**What the exercise asks:**
Please set down every entry below exactly as given.

**Given information:**
►
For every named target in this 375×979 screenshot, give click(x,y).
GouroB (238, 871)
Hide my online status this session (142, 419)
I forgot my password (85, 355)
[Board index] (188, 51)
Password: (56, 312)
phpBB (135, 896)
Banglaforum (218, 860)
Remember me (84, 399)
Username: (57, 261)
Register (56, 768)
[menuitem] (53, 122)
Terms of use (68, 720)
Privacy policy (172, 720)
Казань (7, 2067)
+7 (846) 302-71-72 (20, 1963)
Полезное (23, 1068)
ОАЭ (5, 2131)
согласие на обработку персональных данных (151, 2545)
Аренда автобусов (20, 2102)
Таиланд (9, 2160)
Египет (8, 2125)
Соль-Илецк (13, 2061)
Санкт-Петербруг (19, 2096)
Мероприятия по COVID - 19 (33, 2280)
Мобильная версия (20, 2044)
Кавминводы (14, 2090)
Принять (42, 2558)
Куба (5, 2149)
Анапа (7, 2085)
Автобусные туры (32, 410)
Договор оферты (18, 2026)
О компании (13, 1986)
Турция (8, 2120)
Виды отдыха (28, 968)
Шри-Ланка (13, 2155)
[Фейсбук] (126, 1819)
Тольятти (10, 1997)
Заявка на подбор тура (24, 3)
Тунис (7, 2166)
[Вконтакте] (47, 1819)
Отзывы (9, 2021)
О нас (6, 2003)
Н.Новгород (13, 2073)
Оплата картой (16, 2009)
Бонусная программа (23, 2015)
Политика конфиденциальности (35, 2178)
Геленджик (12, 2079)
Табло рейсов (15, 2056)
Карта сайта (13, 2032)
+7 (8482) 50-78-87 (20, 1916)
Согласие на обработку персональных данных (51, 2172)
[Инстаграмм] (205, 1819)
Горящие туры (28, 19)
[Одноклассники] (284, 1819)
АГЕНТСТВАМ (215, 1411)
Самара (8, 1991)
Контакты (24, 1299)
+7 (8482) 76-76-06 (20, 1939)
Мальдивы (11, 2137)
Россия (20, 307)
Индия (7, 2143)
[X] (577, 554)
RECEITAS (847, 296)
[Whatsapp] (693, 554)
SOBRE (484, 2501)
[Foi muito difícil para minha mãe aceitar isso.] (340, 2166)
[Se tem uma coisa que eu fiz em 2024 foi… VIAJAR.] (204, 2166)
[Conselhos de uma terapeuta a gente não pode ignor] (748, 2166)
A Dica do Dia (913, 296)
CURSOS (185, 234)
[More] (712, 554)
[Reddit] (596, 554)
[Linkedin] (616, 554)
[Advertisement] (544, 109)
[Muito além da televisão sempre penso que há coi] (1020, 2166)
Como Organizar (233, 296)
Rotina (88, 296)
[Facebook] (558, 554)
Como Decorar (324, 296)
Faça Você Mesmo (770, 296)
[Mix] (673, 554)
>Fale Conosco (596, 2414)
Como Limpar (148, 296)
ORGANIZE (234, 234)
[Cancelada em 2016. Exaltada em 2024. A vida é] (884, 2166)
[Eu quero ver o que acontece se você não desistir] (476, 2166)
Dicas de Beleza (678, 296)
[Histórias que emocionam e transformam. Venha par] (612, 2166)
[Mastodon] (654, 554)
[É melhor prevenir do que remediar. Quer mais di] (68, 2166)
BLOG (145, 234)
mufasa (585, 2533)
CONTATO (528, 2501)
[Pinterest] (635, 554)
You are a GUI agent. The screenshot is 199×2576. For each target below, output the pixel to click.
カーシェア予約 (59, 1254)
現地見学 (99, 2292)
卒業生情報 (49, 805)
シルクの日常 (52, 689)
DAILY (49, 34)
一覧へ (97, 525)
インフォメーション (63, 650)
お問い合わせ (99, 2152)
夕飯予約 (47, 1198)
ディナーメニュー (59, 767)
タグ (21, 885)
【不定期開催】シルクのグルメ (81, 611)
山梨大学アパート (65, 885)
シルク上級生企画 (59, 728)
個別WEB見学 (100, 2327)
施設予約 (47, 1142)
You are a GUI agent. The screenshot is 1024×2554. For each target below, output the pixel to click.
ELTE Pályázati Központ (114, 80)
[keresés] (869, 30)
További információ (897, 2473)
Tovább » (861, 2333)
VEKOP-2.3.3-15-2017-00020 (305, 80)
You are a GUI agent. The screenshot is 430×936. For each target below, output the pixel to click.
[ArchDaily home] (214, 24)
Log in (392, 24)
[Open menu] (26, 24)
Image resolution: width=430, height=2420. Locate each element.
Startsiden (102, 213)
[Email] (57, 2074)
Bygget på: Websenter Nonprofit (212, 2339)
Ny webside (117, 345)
◄
**Task response:**
For every named target in this 375×979 screenshot, give click(x,y).
GouroB (238, 871)
Hide my online status this session (142, 419)
I forgot my password (85, 355)
[Board index] (188, 51)
Password: (56, 312)
phpBB (135, 896)
Banglaforum (218, 860)
Remember me (84, 399)
Username: (57, 261)
Register (56, 768)
[menuitem] (53, 122)
Terms of use (68, 720)
Privacy policy (172, 720)
Казань (7, 2067)
+7 (846) 302-71-72 (20, 1963)
Полезное (23, 1068)
ОАЭ (5, 2131)
согласие на обработку персональных данных (151, 2545)
Аренда автобусов (20, 2102)
Таиланд (9, 2160)
Египет (8, 2125)
Соль-Илецк (13, 2061)
Санкт-Петербруг (19, 2096)
Мероприятия по COVID - 19 (33, 2280)
Мобильная версия (20, 2044)
Кавминводы (14, 2090)
Принять (42, 2558)
Куба (5, 2149)
Анапа (7, 2085)
Автобусные туры (32, 410)
Договор оферты (18, 2026)
О компании (13, 1986)
Турция (8, 2120)
Виды отдыха (28, 968)
Шри-Ланка (13, 2155)
[Фейсбук] (126, 1819)
Тольятти (10, 1997)
Заявка на подбор тура (24, 3)
Тунис (7, 2166)
[Вконтакте] (47, 1819)
Отзывы (9, 2021)
О нас (6, 2003)
Н.Новгород (13, 2073)
Оплата картой (16, 2009)
Бонусная программа (23, 2015)
Политика конфиденциальности (35, 2178)
Геленджик (12, 2079)
Табло рейсов (15, 2056)
Карта сайта (13, 2032)
+7 (8482) 50-78-87 (20, 1916)
Согласие на обработку персональных данных (51, 2172)
[Инстаграмм] (205, 1819)
Горящие туры (28, 19)
[Одноклассники] (284, 1819)
АГЕНТСТВАМ (215, 1411)
Самара (8, 1991)
Контакты (24, 1299)
+7 (8482) 76-76-06 (20, 1939)
Мальдивы (11, 2137)
Россия (20, 307)
Индия (7, 2143)
[X] (577, 554)
RECEITAS (847, 296)
[Whatsapp] (693, 554)
SOBRE (484, 2501)
[Foi muito difícil para minha mãe aceitar isso.] (340, 2166)
[Se tem uma coisa que eu fiz em 2024 foi… VIAJAR.] (204, 2166)
[Conselhos de uma terapeuta a gente não pode ignor] (748, 2166)
A Dica do Dia (913, 296)
CURSOS (185, 234)
[More] (712, 554)
[Reddit] (596, 554)
[Linkedin] (616, 554)
[Advertisement] (544, 109)
[Muito além da televisão sempre penso que há coi] (1020, 2166)
Como Organizar (233, 296)
Rotina (88, 296)
[Facebook] (558, 554)
Como Decorar (324, 296)
Faça Você Mesmo (770, 296)
[Mix] (673, 554)
>Fale Conosco (596, 2414)
Como Limpar (148, 296)
ORGANIZE (234, 234)
[Cancelada em 2016. Exaltada em 2024. A vida é] (884, 2166)
[Eu quero ver o que acontece se você não desistir] (476, 2166)
Dicas de Beleza (678, 296)
[Histórias que emocionam e transformam. Venha par] (612, 2166)
[Mastodon] (654, 554)
[É melhor prevenir do que remediar. Quer mais di] (68, 2166)
BLOG (145, 234)
mufasa (585, 2533)
CONTATO (528, 2501)
[Pinterest] (635, 554)
You are a GUI agent. The screenshot is 199×2576. For each target below, output the pixel to click.
カーシェア予約 (59, 1254)
現地見学 (99, 2292)
卒業生情報 (49, 805)
シルクの日常 (52, 689)
DAILY (49, 34)
一覧へ (97, 525)
インフォメーション (63, 650)
お問い合わせ (99, 2152)
夕飯予約 (47, 1198)
ディナーメニュー (59, 767)
タグ (21, 885)
【不定期開催】シルクのグルメ (81, 611)
山梨大学アパート (65, 885)
シルク上級生企画 (59, 728)
個別WEB見学 (100, 2327)
施設予約 (47, 1142)
You are a GUI agent. The screenshot is 1024×2554. For each target below, output the pixel to click.
ELTE Pályázati Központ (114, 80)
[keresés] (869, 30)
További információ (897, 2473)
Tovább » (861, 2333)
VEKOP-2.3.3-15-2017-00020 (305, 80)
You are a GUI agent. The screenshot is 430×936. For each target below, output the pixel to click.
[ArchDaily home] (214, 24)
Log in (392, 24)
[Open menu] (26, 24)
Image resolution: width=430, height=2420. Locate each element.
Startsiden (102, 213)
[Email] (57, 2074)
Bygget på: Websenter Nonprofit (212, 2339)
Ny webside (117, 345)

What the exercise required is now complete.